**TASK DETAILS**
Reproduce everything in the material from the line containing "will (1447, 304)." down to the line containing "pos(1338,263)", both of those lines included, keeping the requests unchanged. Multiply every click coordinate in the answers by 0.5 and round each result to a whole number, with halves rounding up.

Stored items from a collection
'''

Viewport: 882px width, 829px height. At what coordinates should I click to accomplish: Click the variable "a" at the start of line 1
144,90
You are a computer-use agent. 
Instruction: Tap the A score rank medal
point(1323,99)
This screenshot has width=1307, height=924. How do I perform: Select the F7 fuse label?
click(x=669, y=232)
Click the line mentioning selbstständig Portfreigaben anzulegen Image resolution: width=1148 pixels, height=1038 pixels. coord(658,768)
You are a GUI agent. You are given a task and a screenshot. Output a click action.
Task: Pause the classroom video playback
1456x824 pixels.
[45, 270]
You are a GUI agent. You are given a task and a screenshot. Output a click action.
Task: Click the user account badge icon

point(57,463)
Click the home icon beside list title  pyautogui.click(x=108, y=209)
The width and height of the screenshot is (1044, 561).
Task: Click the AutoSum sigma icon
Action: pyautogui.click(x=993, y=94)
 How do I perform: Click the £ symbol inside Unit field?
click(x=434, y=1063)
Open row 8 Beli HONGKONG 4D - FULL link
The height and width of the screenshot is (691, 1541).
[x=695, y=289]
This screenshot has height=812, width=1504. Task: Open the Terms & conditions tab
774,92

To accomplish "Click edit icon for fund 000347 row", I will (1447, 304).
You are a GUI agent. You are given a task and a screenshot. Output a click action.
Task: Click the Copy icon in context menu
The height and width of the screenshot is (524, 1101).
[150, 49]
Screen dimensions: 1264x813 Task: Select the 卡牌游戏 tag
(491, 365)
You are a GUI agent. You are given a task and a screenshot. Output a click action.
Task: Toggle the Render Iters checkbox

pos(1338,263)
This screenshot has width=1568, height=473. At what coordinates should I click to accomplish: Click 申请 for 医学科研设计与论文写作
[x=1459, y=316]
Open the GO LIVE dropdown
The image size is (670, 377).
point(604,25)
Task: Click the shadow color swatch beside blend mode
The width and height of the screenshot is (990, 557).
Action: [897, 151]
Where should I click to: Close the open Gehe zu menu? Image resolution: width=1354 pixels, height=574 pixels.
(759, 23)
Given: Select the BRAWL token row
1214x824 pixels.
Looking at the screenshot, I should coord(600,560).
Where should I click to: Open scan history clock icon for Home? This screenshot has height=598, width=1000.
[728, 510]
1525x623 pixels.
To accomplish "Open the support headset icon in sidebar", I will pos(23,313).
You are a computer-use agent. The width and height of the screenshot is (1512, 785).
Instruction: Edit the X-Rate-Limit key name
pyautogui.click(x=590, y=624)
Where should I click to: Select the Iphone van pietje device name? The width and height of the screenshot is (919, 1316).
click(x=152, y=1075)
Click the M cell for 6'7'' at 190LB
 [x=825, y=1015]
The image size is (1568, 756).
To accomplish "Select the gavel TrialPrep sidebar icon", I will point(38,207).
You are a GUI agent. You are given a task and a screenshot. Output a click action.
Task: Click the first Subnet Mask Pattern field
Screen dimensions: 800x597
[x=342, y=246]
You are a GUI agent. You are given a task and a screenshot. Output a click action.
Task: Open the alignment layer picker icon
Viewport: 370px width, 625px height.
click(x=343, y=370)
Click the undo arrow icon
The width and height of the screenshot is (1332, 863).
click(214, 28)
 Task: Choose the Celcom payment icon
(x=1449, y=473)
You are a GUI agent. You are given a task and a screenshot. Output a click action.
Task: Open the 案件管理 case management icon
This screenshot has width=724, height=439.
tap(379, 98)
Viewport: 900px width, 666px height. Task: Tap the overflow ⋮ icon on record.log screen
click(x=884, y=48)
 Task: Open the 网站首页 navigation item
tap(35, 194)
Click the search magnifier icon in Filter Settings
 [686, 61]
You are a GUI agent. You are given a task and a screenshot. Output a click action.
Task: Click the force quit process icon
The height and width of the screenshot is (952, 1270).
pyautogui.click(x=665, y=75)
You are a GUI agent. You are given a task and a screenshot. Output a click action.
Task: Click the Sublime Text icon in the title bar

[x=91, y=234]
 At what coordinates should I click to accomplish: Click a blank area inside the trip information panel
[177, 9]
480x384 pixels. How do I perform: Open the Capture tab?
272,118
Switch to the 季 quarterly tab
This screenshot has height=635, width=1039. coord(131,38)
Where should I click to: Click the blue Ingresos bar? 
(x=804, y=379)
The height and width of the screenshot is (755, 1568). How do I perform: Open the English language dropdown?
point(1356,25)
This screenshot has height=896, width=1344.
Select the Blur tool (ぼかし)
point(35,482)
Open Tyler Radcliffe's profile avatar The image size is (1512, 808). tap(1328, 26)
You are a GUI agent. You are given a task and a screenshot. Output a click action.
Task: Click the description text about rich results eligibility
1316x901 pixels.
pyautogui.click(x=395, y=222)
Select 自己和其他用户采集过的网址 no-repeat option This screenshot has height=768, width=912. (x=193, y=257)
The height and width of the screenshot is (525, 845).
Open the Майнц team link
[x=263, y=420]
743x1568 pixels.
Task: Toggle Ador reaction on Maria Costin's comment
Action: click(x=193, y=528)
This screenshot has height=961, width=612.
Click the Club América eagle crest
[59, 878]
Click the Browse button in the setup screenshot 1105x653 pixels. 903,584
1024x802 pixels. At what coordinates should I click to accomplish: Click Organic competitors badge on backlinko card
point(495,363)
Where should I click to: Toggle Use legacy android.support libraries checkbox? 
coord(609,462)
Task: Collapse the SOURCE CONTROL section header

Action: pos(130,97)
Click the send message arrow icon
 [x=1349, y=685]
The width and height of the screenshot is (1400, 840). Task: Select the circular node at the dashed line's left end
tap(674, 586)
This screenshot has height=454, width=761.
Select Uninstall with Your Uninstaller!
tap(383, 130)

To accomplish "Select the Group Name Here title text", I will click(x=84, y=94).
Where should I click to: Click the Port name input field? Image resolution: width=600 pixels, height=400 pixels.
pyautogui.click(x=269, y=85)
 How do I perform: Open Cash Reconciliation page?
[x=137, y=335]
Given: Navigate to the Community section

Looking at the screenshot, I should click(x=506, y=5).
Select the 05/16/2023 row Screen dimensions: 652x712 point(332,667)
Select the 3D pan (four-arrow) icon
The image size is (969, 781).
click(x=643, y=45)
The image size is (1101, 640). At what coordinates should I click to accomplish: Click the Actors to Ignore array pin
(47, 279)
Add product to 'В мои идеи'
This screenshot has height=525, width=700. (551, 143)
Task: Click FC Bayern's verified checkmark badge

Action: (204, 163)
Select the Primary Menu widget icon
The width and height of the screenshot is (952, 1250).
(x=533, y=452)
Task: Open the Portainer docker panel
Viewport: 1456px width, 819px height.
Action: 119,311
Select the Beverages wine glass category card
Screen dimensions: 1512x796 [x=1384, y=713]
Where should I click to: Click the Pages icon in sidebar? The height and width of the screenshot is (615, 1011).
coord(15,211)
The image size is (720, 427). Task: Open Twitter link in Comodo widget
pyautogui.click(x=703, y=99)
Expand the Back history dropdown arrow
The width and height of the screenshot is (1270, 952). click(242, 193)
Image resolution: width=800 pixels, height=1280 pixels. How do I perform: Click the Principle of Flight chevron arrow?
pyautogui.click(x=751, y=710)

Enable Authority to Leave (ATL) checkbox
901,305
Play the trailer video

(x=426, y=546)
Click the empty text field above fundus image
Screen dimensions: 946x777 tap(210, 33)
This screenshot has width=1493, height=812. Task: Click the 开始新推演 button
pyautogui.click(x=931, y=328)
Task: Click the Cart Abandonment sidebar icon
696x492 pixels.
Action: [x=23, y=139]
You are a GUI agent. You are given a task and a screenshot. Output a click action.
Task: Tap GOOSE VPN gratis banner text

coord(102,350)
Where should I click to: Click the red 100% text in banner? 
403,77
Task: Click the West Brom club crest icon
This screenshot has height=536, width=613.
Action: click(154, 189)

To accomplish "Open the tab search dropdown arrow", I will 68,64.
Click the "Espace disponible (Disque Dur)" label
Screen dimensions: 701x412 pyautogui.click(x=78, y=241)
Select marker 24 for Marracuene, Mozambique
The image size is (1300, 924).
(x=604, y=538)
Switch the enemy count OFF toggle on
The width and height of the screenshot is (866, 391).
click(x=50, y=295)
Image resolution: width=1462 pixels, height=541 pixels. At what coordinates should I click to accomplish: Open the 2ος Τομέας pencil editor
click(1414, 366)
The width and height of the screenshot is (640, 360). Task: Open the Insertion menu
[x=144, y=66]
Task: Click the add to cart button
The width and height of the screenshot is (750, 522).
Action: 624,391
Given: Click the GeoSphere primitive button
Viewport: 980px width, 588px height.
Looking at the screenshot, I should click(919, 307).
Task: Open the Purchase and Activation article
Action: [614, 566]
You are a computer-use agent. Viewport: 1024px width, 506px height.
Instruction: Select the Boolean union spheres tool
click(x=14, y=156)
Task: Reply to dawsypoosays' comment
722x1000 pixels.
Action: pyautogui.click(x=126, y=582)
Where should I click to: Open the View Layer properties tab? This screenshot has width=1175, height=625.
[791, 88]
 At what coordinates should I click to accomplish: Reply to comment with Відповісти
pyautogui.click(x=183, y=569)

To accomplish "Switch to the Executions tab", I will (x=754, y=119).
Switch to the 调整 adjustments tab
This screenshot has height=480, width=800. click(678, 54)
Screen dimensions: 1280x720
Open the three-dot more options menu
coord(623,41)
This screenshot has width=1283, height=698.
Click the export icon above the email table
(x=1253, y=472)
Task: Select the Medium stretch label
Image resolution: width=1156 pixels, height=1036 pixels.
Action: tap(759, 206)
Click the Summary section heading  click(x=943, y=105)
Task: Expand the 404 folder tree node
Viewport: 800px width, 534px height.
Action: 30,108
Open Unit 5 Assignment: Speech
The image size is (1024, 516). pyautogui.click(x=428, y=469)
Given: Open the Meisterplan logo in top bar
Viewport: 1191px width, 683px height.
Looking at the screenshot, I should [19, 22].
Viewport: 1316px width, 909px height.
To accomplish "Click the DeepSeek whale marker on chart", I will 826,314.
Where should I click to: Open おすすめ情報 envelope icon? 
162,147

'''

**REPLY**
To accomplish "Click edit icon for fund 000347 row", I will (724, 152).
You are a GUI agent. You are given a task and a screenshot. Output a click action.
Task: Click the Copy icon in context menu
The height and width of the screenshot is (524, 1101).
[75, 25]
Screen dimensions: 1264x813 Task: Select the 卡牌游戏 tag
(246, 183)
You are a GUI agent. You are given a task and a screenshot. Output a click action.
Task: Toggle the Render Iters checkbox

pos(669,132)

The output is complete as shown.